Go through the records, and copy each line in which the string "price" is present.

Source records:
──────────

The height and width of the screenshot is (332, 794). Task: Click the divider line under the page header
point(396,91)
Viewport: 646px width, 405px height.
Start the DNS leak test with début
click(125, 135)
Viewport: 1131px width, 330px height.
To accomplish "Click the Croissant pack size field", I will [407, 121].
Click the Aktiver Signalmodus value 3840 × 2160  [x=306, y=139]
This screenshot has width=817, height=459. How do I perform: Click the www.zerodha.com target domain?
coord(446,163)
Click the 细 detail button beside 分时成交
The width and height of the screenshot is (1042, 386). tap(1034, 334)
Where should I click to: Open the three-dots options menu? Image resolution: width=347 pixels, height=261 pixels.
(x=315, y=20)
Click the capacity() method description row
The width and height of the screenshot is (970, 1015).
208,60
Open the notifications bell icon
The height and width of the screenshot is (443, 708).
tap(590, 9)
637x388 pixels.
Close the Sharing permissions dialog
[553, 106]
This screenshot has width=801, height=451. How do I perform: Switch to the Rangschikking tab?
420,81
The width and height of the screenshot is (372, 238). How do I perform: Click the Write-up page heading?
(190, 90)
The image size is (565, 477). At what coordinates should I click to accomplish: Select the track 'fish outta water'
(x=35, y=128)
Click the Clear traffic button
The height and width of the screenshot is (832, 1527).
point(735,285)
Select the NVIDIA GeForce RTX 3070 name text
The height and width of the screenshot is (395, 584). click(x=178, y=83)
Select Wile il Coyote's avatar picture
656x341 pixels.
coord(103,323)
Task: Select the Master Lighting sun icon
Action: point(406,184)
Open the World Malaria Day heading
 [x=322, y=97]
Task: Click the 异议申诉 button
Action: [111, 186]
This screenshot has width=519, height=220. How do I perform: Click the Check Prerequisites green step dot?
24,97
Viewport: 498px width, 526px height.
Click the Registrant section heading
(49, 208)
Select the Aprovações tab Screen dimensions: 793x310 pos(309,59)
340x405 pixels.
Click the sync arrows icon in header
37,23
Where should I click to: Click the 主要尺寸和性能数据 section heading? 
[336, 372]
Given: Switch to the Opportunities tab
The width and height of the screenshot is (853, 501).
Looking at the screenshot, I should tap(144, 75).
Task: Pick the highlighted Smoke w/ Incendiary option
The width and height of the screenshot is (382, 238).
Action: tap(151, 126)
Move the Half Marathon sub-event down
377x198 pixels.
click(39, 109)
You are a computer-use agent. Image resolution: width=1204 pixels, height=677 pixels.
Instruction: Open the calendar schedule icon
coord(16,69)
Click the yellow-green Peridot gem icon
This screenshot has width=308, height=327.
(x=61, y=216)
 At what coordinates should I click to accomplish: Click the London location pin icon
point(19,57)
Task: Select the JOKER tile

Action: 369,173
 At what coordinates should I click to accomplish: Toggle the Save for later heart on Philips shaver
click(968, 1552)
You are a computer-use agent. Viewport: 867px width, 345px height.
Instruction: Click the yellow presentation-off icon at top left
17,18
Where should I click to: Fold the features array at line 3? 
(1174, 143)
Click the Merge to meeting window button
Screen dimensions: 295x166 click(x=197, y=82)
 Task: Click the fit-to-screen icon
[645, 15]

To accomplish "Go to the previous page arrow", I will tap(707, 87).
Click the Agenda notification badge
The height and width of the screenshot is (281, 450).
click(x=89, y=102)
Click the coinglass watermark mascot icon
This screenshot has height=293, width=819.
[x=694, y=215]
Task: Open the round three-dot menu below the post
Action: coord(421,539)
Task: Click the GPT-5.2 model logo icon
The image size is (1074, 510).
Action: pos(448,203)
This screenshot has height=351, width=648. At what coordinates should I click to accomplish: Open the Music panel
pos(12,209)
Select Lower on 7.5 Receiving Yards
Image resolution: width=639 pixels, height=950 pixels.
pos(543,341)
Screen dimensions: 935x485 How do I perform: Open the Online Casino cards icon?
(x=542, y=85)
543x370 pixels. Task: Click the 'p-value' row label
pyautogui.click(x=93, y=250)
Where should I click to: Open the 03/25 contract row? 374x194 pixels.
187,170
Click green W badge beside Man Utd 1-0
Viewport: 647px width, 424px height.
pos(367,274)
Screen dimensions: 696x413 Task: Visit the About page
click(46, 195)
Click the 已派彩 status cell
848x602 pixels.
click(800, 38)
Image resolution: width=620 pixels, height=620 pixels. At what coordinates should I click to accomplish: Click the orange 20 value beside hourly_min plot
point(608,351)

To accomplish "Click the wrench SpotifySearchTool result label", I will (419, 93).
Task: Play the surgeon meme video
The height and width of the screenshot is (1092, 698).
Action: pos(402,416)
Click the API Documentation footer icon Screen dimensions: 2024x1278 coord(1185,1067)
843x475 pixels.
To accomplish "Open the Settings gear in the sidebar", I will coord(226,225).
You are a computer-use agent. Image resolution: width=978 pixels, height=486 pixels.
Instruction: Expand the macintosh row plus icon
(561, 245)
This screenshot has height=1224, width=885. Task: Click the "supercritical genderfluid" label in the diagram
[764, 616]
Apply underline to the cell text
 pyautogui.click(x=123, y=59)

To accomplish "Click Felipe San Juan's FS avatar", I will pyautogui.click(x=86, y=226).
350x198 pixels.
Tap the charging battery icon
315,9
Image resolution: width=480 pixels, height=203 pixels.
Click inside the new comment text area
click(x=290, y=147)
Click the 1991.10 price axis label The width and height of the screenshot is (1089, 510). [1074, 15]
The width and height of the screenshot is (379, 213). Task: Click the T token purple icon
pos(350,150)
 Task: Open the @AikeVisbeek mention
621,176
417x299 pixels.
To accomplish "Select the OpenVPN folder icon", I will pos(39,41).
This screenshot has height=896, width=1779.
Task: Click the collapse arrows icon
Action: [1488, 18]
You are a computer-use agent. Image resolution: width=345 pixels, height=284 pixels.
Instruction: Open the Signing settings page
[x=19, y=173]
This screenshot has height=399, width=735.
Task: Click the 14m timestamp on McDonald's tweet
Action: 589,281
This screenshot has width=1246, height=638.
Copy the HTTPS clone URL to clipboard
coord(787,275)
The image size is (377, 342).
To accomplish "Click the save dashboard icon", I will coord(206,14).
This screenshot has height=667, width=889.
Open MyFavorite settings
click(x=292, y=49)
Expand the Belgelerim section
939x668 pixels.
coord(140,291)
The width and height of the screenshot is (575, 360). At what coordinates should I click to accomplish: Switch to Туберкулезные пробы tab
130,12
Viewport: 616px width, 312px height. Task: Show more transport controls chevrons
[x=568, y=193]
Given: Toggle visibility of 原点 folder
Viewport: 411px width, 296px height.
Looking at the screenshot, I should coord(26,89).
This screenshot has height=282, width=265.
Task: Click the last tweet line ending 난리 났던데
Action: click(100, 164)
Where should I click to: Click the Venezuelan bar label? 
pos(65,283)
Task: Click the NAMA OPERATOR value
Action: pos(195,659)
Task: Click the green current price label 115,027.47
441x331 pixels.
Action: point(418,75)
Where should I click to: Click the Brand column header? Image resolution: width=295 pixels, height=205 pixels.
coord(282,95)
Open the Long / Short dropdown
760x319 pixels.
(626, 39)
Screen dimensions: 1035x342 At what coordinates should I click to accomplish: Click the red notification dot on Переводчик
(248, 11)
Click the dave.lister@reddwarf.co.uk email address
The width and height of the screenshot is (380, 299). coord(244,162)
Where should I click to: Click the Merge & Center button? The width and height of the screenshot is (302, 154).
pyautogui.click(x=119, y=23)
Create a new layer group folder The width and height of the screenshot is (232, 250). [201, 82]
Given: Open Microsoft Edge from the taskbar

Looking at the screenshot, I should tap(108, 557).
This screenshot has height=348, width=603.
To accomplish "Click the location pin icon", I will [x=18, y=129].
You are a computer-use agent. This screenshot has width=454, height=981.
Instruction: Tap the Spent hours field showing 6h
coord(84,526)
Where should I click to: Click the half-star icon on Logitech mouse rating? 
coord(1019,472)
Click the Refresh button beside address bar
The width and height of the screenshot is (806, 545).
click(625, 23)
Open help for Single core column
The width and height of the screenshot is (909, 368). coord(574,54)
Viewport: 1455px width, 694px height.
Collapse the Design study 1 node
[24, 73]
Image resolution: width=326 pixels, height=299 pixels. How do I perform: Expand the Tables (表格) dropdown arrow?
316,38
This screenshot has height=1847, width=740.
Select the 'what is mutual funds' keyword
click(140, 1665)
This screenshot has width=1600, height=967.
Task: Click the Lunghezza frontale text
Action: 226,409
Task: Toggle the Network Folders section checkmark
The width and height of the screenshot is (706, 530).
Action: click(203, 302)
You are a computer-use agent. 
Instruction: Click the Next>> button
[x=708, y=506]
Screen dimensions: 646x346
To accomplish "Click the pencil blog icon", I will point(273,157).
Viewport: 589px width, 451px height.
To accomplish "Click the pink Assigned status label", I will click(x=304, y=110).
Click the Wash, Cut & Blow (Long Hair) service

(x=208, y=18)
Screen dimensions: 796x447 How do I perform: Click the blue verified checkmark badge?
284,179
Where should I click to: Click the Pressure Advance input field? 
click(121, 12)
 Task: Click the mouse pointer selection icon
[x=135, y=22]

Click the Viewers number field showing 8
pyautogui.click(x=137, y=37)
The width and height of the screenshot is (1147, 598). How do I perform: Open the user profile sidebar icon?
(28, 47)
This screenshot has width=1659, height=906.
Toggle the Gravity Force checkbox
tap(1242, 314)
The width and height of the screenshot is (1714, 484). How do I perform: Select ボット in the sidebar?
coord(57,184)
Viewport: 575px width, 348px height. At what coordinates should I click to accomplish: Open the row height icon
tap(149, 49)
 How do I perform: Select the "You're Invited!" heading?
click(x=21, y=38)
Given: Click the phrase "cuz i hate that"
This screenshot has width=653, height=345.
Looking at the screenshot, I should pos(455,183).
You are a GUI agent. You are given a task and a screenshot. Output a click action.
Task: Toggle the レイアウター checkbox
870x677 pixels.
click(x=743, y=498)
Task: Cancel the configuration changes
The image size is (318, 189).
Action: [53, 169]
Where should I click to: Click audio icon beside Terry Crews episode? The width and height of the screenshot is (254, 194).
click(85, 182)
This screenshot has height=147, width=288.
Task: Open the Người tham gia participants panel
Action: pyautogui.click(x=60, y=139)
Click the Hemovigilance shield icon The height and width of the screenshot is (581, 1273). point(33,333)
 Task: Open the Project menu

──────────

* **Response to this exercise**:
Click the 1991.10 price axis label The width and height of the screenshot is (1089, 510). [1074, 15]
Task: Click the green current price label 115,027.47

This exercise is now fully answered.